AIM. Copy every row below word for word, with nothing changed.

** BEGIN **

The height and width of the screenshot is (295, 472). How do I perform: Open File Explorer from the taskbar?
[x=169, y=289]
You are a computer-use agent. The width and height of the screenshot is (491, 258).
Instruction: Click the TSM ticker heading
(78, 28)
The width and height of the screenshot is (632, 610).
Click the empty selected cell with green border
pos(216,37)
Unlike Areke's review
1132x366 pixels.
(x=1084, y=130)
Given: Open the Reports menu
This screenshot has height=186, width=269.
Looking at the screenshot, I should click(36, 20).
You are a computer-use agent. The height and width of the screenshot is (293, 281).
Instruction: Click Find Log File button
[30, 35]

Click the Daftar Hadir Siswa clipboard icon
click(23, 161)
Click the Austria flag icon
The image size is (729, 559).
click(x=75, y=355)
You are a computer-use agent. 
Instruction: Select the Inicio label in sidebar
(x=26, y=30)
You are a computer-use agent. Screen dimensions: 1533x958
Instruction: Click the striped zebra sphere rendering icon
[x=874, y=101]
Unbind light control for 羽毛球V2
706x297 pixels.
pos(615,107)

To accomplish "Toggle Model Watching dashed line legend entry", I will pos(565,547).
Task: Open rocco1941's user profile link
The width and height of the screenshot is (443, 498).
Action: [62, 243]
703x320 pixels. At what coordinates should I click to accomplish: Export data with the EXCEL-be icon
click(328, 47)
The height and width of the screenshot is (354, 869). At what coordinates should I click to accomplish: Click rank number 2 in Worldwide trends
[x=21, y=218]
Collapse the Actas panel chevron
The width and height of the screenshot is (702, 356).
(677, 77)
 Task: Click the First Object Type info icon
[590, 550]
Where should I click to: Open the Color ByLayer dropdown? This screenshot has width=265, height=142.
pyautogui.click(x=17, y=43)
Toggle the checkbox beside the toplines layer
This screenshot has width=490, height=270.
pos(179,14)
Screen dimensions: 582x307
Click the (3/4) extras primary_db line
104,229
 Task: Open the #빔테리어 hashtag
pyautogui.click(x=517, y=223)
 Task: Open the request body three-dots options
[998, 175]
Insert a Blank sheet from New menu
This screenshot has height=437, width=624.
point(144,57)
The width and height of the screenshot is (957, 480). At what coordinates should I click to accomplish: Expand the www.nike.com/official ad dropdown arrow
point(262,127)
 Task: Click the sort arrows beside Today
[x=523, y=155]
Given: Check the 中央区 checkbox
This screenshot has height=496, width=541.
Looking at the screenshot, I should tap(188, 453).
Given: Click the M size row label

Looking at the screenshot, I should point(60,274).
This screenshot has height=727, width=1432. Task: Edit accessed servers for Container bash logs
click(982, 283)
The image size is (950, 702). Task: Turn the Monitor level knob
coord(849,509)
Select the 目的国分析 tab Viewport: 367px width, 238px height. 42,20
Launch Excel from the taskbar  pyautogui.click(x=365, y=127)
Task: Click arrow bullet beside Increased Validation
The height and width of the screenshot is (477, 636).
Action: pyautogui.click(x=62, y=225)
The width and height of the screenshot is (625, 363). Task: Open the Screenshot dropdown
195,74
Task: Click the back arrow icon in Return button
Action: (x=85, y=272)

** END **

RESULT FOR THIS EXERCISE.
The height and width of the screenshot is (295, 472). How do I perform: Open File Explorer from the taskbar?
[x=169, y=289]
You are a computer-use agent. The width and height of the screenshot is (491, 258).
Instruction: Click the TSM ticker heading
(78, 28)
The width and height of the screenshot is (632, 610).
Click the empty selected cell with green border
pos(216,37)
Unlike Areke's review
1132x366 pixels.
(x=1084, y=130)
Given: Open the Reports menu
This screenshot has height=186, width=269.
Looking at the screenshot, I should click(36, 20).
You are a computer-use agent. The height and width of the screenshot is (293, 281).
Instruction: Click Find Log File button
[30, 35]

Click the Daftar Hadir Siswa clipboard icon
click(23, 161)
Click the Austria flag icon
The image size is (729, 559).
click(x=75, y=355)
You are a computer-use agent. 
Instruction: Select the Inicio label in sidebar
(x=26, y=30)
You are a computer-use agent. Screen dimensions: 1533x958
Instruction: Click the striped zebra sphere rendering icon
[x=874, y=101]
Unbind light control for 羽毛球V2
706x297 pixels.
pos(615,107)

To accomplish "Toggle Model Watching dashed line legend entry", I will pos(565,547).
Task: Open rocco1941's user profile link
The width and height of the screenshot is (443, 498).
Action: [62, 243]
703x320 pixels. At what coordinates should I click to accomplish: Export data with the EXCEL-be icon
click(328, 47)
The height and width of the screenshot is (354, 869). At what coordinates should I click to accomplish: Click rank number 2 in Worldwide trends
[x=21, y=218]
Collapse the Actas panel chevron
The width and height of the screenshot is (702, 356).
(677, 77)
 Task: Click the First Object Type info icon
[590, 550]
Where should I click to: Open the Color ByLayer dropdown? This screenshot has width=265, height=142.
pyautogui.click(x=17, y=43)
Toggle the checkbox beside the toplines layer
This screenshot has width=490, height=270.
pos(179,14)
Screen dimensions: 582x307
Click the (3/4) extras primary_db line
104,229
 Task: Open the #빔테리어 hashtag
pyautogui.click(x=517, y=223)
 Task: Open the request body three-dots options
[998, 175]
Insert a Blank sheet from New menu
This screenshot has height=437, width=624.
point(144,57)
The width and height of the screenshot is (957, 480). At what coordinates should I click to accomplish: Expand the www.nike.com/official ad dropdown arrow
point(262,127)
 Task: Click the sort arrows beside Today
[x=523, y=155]
Given: Check the 中央区 checkbox
This screenshot has height=496, width=541.
Looking at the screenshot, I should tap(188, 453).
Given: Click the M size row label

Looking at the screenshot, I should point(60,274).
This screenshot has height=727, width=1432. Task: Edit accessed servers for Container bash logs
click(982, 283)
The image size is (950, 702). Task: Turn the Monitor level knob
coord(849,509)
Select the 目的国分析 tab Viewport: 367px width, 238px height. 42,20
Launch Excel from the taskbar  pyautogui.click(x=365, y=127)
Task: Click arrow bullet beside Increased Validation
The height and width of the screenshot is (477, 636).
Action: pyautogui.click(x=62, y=225)
The width and height of the screenshot is (625, 363). Task: Open the Screenshot dropdown
195,74
Task: Click the back arrow icon in Return button
Action: (x=85, y=272)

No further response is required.